[What to do]
1 > Reproduce the passage on allelic effect sizes from "Frequency of alleles in" to "loci * 500 replicates.".
2 > Carry on the passage on allelic effect sizes from the point where it stops.

We evaluated the influence of allelic effect size/selection coefficient by simulating 100 linked loci with starting frequency of 0.05 and varying effect sizes (scenario C in Table 1a, for sweep, and 1b, for trait optimum paradigm) in small and large populations. Effect size/selection coefficient have pronounced influence on the evolutionary trajectories. Fitness increases faster with higher selection coefficients (Fig. 10) and sweep signatures (Fig. 11) become more frequent. The trait optimum is also reached faster with alleles of larger effect sizes (Fig. 12) because subtle shifts in frequency cause the required phenotypic shift (Fig. 13). Thus, the signatures of reaching trait optimum - drift reduces parallelism among replicates (Fig. 14) and the number beneficial alleles per haplotypes remains stable – are seen earlier (Fig. 15). Except for minor differences, the main distinctions between sweep and trait optimum paradigms do not change with different selection coefficients/effect sizes. For example, with small s (0.02) the median frequency of the selected alleles continues to increase faster in small populations than the subtle changes in the large ones (Fig. 11), similar to the trait optimum paradigm (Fig. 13). Nevertheless, for the sweep paradigm, the number of identified selection targets, even for small s, increases as populations evolve (Fig. 11), while it decreases for the trait optimum paradigm (Fig. 13). These distinctive patterns can be used for differentiating the paradigms.

Figure 10

Fitness in populations of 450 and 9,000 individuals with 100 beneficial alleles and different selection coefficients (0.02, 0.05, 0.08 and 0.1) under sweep paradigm (Scenario C in Table 1a). Black lines depict median fitness. Fitness is log10 transformed

Figure 11

Frequency of alleles in populations of 450 and 9,000 individuals under sweep paradigm with 100 beneficial loci and different selection coefficients (scenario C in Table 1a): 0.02 (dotted line), 0.05 (dash dotted line), 0.08 (solid line), and 0.1 (dashed line). Asterisks depict the median frequency of alleles with frequency increase more than expected under drift. The number of alleles with frequency increase is shown with colors that correspond to the labels. The number of alleles with sweep-like signature (frequency ≥ 0.9), if present, is shown after ‘/’. The curves are fitted to histograms with bins of 0.05 and are normalized by bin count/total count. Total count is 100 loci * 500 replicates.

[Information shown]

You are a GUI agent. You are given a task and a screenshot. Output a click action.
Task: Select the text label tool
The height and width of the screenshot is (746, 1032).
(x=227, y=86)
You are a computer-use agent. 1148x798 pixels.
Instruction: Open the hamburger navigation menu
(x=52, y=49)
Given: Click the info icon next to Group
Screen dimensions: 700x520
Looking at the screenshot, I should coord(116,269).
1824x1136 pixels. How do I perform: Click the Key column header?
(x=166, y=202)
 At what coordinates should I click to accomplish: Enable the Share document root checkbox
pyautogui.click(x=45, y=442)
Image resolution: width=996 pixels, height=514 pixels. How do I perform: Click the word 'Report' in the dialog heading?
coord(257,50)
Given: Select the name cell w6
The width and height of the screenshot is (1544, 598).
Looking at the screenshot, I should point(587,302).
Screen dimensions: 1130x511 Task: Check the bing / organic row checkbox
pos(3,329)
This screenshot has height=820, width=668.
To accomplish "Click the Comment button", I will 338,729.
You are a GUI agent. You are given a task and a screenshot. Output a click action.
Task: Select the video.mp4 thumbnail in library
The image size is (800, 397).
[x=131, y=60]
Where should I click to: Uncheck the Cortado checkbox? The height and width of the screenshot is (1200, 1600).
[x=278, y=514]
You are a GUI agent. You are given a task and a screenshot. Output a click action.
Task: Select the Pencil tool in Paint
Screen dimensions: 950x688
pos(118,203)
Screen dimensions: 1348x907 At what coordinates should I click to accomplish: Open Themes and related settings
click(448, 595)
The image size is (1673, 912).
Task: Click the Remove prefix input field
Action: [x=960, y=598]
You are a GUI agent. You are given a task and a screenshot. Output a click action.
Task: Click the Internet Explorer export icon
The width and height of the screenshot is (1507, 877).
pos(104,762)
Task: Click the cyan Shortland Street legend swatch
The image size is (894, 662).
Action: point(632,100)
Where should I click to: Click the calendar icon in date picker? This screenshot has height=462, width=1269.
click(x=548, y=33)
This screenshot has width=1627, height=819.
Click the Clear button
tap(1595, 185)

[Expected responses]
1 >
Frequency of alleles in populations of 450 and 9,000 individuals under sweep paradigm with 100 beneficial loci and different selection coefficients (scenario C in Table 1a): 0.02 (dotted line), 0.05 (dash dotted line), 0.08 (solid line), and 0.1 (dashed line). Asterisks depict the median frequency of alleles with frequency increase more than expected under drift. The number of alleles with frequency increase is shown with colors that correspond to the labels. The number of alleles with sweep-like signature (frequency ≥ 0.9), if present, is shown after ‘/’. The curves are fitted to histograms with bins of 0.05 and are normalized by bin count/total count. Total count is 100 loci * 500 replicates.

2 >
Figure 12

Phenotype in populations of 450 and 9,000 individuals with 100 beneficial loci and different effect sizes (0.04, 0.08, 0.2, 0.4) under trait optimum paradigm (scenario C in Table 1b). Black lines depict the median phenotype. Yellow line shows the optimum phenotype (1.1). Note that the distance between the population phenotype at generation 0 and the optimum phenotype is equal across all simulations. To normalize the phenotypes among different simulations, the phenotype of each individual at F0 is subtracted from the phenotype of at each subsequent time point.

Figure 13

Frequency of alleles in populations of 450 and 9,000 individuals under trait optimum paradigm with 100 beneficial loci and different effect sizes (scenario C in Table 1b): 0.04 (solid line), 0.08 (dotted line), 0.2 (dashed dotted line), and 0.4 (dashed line). Asterisks depict the median frequency of alleles with frequency increase more than expected under drift. The number of alleles with frequency increase is shown with colors that correspond to the labels. The number of alleles with sweep-like signature (frequency ≥ 0.9), if present, is shown after ‘/’. The curves are fitted to histograms with bins of 0.05 and are normalized by bin count/total count. Total count is 100 loci * 500 replicates.

Figure 14

Median Jaccard similarity index in populations of 450 and 9,000 individuals with 100 loci and different effect sizes under sweep and trait optimum paradigms (scenario C in Table 1a and 1b). The average Jaccard index among replicates for 50 sets of 10-replicate evolution experiments were computed. For the trait optimum paradigm, the generation the optimum phenotype is reached is shown in Figure 12.

Figure 15

Number of beneficial loci in each haplotype in populations of 450 and 9,000 individuals under sweep and trait optimum paradigms with 100 loci and different effect sizes (scenario C in Table 1a and 1b). The area under normalized histogram equals 1. Total number of replicates in simulations are 50.

Conclusions

Our computer simulations identified several features that can be used to distinguish between the selective sweep and trait optimum paradigms. While one distinguishing feature requires phenotypic data, majority of features can be inferred from genomic data alone provided that reaching the trait optimum is assured.

The fitness of large populations is greater than that of small ones under the sweep paradigm and continues to increase until the fixation of all selected alleles (Fig. 2). For the trait optimum paradigm, however, the fitness between small and large populations differs only until the trait optimum is reached and is not affected by further allele frequency changes (Fig. 2). No genetic data are required for this distinguishing feature.
The selected alleles increase in frequency until fixation under the sweep paradigm while the frequency of selected alleles increases until the phenotypic optimum is reached in the trait optimum paradigm (Fig. 1). After reaching the trait optimum, the median allele frequencies plateaus in large populations but not in small populations. Strong drift and frequency decrease of selected alleles below detection limit are responsible for continued increase of the median allele frequencies. Nevertheless, the number of identified selected alleles is strongly reduced in later generations in small populations. Therefore, there is a clear difference between the two paradigms in either small or large populations provided that the experiment is conducted for a sufficient number of generations.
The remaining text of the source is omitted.